[Problem to solve]
Exactly the lines from the start of the data through the line containing "You are a computer-use agent. Viewport: 800px" should be output, with both ends kept and nothing added.

[Dataset entries]
· · · ·

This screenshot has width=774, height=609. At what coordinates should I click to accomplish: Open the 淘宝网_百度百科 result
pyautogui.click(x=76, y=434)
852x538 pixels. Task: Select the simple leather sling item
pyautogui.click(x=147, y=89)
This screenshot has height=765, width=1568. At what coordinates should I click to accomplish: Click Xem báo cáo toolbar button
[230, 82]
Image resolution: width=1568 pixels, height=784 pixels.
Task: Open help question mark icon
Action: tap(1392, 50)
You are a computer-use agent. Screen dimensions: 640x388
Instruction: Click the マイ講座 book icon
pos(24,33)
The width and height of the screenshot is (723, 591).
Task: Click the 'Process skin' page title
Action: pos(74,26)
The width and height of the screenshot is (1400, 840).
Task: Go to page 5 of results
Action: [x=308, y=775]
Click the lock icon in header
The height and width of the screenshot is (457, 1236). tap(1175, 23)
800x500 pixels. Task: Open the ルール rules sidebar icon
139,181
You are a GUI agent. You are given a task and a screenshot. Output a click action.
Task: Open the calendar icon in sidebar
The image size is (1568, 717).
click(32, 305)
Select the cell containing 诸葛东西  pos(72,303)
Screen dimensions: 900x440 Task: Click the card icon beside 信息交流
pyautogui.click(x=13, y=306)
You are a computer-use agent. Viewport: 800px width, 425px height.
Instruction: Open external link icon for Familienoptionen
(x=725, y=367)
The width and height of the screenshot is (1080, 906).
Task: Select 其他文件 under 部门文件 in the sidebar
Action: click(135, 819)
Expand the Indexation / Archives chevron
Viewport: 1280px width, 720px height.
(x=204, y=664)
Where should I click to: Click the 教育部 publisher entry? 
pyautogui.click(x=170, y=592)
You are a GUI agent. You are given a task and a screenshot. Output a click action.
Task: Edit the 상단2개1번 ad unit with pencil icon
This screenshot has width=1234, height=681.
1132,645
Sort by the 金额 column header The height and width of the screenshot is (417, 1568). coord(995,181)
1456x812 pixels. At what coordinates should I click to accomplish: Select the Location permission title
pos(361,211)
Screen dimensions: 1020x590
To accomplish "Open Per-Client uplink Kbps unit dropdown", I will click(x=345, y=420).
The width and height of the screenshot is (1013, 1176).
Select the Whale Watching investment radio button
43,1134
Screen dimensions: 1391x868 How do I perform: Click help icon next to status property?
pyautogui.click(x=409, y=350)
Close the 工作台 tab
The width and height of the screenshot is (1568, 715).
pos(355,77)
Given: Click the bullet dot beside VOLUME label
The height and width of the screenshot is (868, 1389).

· · · ·

[Written answer]
This screenshot has width=774, height=609. At what coordinates should I click to accomplish: Open the 淘宝网_百度百科 result
pyautogui.click(x=76, y=434)
852x538 pixels. Task: Select the simple leather sling item
pyautogui.click(x=147, y=89)
This screenshot has height=765, width=1568. At what coordinates should I click to accomplish: Click Xem báo cáo toolbar button
[230, 82]
Image resolution: width=1568 pixels, height=784 pixels.
Task: Open help question mark icon
Action: tap(1392, 50)
You are a computer-use agent. Screen dimensions: 640x388
Instruction: Click the マイ講座 book icon
pos(24,33)
The width and height of the screenshot is (723, 591).
Task: Click the 'Process skin' page title
Action: pos(74,26)
The width and height of the screenshot is (1400, 840).
Task: Go to page 5 of results
Action: [x=308, y=775]
Click the lock icon in header
The height and width of the screenshot is (457, 1236). tap(1175, 23)
800x500 pixels. Task: Open the ルール rules sidebar icon
139,181
You are a GUI agent. You are given a task and a screenshot. Output a click action.
Task: Open the calendar icon in sidebar
The image size is (1568, 717).
click(32, 305)
Select the cell containing 诸葛东西  pos(72,303)
Screen dimensions: 900x440 Task: Click the card icon beside 信息交流
pyautogui.click(x=13, y=306)
You are a computer-use agent. Viewport: 800px width, 425px height.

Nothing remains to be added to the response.